**DESCRIPTION OF THE TASK**
Find how many lines in the entries below carry the word "header" and answer with only that figure.

DATA UNDER STUDY: Begin

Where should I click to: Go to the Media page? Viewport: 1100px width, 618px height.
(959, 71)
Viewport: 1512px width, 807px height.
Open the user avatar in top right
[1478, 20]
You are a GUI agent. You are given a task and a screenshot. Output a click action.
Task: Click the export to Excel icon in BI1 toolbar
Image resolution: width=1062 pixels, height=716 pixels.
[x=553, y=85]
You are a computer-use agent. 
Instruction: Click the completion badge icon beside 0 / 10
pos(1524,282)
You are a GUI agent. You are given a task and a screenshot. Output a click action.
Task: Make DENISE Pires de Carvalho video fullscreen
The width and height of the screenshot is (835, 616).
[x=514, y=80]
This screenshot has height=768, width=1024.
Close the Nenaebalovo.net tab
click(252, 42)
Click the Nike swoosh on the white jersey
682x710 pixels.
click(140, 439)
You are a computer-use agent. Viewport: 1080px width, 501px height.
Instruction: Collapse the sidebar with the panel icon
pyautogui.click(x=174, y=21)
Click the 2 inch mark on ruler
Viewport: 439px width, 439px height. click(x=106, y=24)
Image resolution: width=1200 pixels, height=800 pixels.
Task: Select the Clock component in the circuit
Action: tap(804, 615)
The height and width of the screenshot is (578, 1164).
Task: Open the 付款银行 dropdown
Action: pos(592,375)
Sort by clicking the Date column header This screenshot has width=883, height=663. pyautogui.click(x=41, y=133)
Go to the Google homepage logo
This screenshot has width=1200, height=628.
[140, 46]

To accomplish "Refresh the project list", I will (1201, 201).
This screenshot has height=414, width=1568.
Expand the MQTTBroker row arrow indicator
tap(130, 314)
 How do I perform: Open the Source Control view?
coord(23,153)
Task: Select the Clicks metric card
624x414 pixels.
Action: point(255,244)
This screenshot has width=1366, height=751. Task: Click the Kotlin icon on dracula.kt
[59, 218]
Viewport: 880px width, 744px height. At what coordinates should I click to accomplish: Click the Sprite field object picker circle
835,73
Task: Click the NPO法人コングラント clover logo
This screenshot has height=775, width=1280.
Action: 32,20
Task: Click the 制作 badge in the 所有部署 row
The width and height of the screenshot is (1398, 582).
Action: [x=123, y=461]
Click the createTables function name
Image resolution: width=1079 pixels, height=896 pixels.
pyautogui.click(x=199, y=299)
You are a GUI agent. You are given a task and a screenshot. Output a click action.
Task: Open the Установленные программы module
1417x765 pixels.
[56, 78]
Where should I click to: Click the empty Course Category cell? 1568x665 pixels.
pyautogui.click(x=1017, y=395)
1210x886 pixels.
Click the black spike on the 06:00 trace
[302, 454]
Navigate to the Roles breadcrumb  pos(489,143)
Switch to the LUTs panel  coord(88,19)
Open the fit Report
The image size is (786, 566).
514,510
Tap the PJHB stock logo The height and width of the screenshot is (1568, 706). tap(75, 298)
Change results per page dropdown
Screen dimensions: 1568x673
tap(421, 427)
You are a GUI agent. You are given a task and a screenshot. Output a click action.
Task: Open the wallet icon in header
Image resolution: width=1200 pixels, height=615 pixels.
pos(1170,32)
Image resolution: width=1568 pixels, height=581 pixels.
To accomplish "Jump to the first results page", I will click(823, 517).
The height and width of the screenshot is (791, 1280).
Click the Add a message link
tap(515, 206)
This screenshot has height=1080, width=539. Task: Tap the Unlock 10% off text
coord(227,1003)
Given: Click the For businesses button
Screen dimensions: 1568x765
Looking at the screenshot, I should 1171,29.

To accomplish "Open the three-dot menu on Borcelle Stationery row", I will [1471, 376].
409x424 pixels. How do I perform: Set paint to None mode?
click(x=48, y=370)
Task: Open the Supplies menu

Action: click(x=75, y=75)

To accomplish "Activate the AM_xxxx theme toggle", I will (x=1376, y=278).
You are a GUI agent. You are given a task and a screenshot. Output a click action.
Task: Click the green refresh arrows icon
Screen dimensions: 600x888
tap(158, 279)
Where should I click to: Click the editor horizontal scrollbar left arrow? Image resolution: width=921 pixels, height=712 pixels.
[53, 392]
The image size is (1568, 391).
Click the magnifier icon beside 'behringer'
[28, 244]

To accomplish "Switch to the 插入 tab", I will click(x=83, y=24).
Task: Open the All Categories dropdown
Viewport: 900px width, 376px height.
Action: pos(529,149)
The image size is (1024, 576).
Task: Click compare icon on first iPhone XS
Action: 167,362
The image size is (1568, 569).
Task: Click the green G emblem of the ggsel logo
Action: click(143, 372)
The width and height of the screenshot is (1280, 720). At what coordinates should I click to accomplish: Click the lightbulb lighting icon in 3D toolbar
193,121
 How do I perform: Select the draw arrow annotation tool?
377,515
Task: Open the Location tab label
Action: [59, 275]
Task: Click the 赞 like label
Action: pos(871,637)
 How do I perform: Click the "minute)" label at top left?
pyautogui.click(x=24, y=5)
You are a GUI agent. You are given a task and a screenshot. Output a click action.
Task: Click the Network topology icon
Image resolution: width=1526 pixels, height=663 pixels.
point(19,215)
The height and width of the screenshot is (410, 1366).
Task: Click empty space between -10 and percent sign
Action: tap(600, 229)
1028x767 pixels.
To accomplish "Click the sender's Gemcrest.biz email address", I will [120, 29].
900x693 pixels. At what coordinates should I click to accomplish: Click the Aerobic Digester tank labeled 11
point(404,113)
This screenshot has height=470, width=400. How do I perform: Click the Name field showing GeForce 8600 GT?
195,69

DATA UNDER STUDY: End

**SOLUTION BELOW**
2